Credo che sia mortifero, per il nostro amato gioco, pensare a puntare sempre più in alto i ricavi, pensando alla logica franchigia/spettacolo, invece che a puntare sempre più in profondità del cuore dei tifosi. Il cuore dei tifosi non ha bisogno di un ufficio marketing che gli ricordi la loro passione; il cuore dei tifosi ha solo la necessità che la loro storia e i loro sogni siano preservati (allora vedrete quanti più ricavi ci saranno! Molti di più della logica fanchigia/marketing/stadio-salotto).

Spero che la Serie A non decida sul serio di seguire il modello Premier League, che mantenga lo spirito originario del calcio che metteva su un confronto assolutamente paritario tutte le classi sociali; spero che tutti i tifosi sentano suonare questo campanello d’allarme che io sento ogni giorno sempre più forte.
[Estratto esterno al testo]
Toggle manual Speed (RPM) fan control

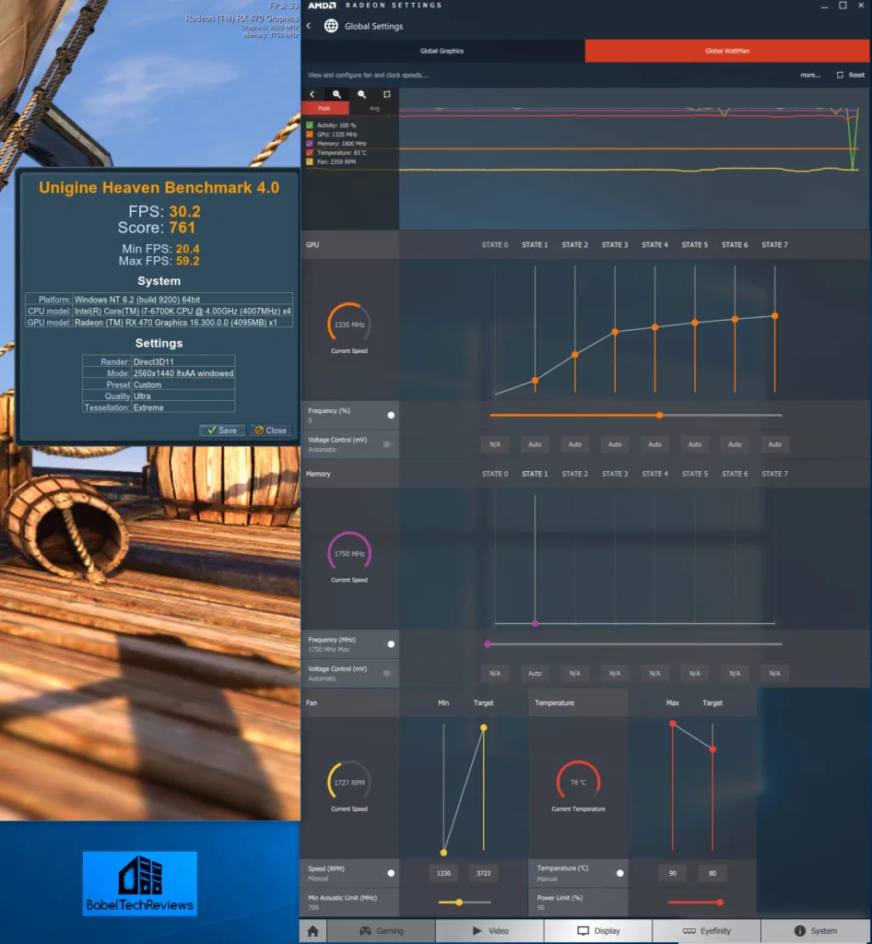click(391, 873)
Per favore, non facciamoci convincere che un bisogno diventi una necessità.

Il primo campionato della massima serie inglese fu disputato nel 1888/89, e vide la vittoria, su 12 squadre, del Preston North End. Immagino la gioia che provarono quei tifosi di Preston, una piccola città della regione del Lancashire di poco più di 100 mila abitanti. Non deve essere stata molto diversa da quella provata poco tempo fa dai tifosi del Leicester, che rivendicarono il fatto che, grazie al calcio, ora il mondo si era accorto di loro e della loro comunità. A Preston era nato anche Robert William Service, che fu un più che discreto scrittore e poeta e che credeva nella forza dei sogni.
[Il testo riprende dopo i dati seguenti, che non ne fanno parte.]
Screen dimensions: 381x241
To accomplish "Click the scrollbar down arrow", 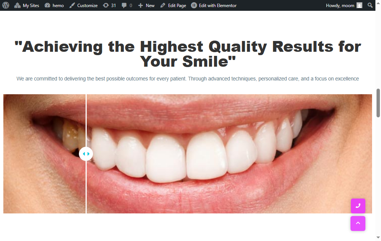I will [x=378, y=237].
Service ebbe modo di scrivere: “Sii padrone dei tuoi piccoli disturbi e conserva le tue energie per le cose grandi e utili. Non è la montagna che ti sta davanti che ti logora, è il granello di sabbia nella tua scarpa”.
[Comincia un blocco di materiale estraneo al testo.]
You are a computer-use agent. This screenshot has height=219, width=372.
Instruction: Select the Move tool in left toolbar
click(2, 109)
N.B. Ho rivisto poco tempo fa uno di quei tifosi con cui discussi dell’aumento dei biglietti per assistere le partite all’Old Trafford. “Non posso — mi ha detto in quell’occasione — andare con mio figlio allo stadio; non posso vedermi con lui la partita in tv perché Sky non posso più permettermelo e, siccome ha meno di 16 anni, non possiamo andare insieme al pub a vederla (la legge inglese vieta l’ingresso al pub ai minori di sedici anni). Mi addolora non poter vedere insieme a lui la squadra per cui ho tifato tutta la vita. Come farò a trasmettergli i valori dello United se non potremmo più vivere insieme le sue gesta sportive?”. Anche questo si vive a Manchester nei felici giorni del mondo Sky e degli aumenti dei fatturati. Tutto questo mentre un ufficio marketing si sta preoccupando come creare un nuovo tifoso dello United a Pechino.